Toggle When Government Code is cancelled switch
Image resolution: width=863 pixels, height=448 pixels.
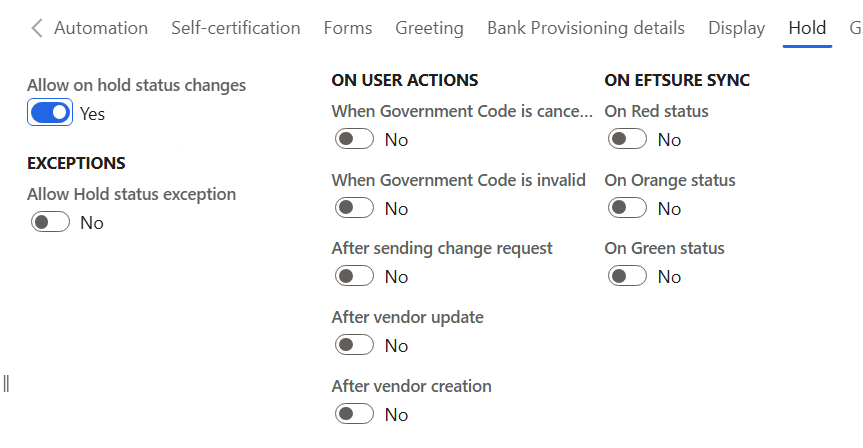pos(354,139)
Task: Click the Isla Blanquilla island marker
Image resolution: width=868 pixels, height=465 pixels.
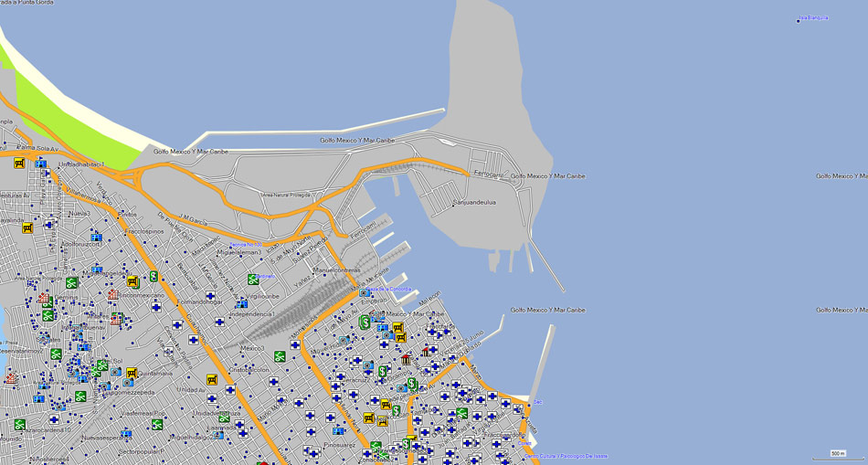Action: point(799,19)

──────────

▸ **What the exercise asks**
Omit every picture while printing the data word for word.

▸ **Response to this exercise**
Toggle When Government Code is cancelled switch
Image resolution: width=863 pixels, height=448 pixels.
pos(354,139)
Task: Click the Isla Blanquilla island marker
Image resolution: width=868 pixels, height=465 pixels.
Action: point(799,19)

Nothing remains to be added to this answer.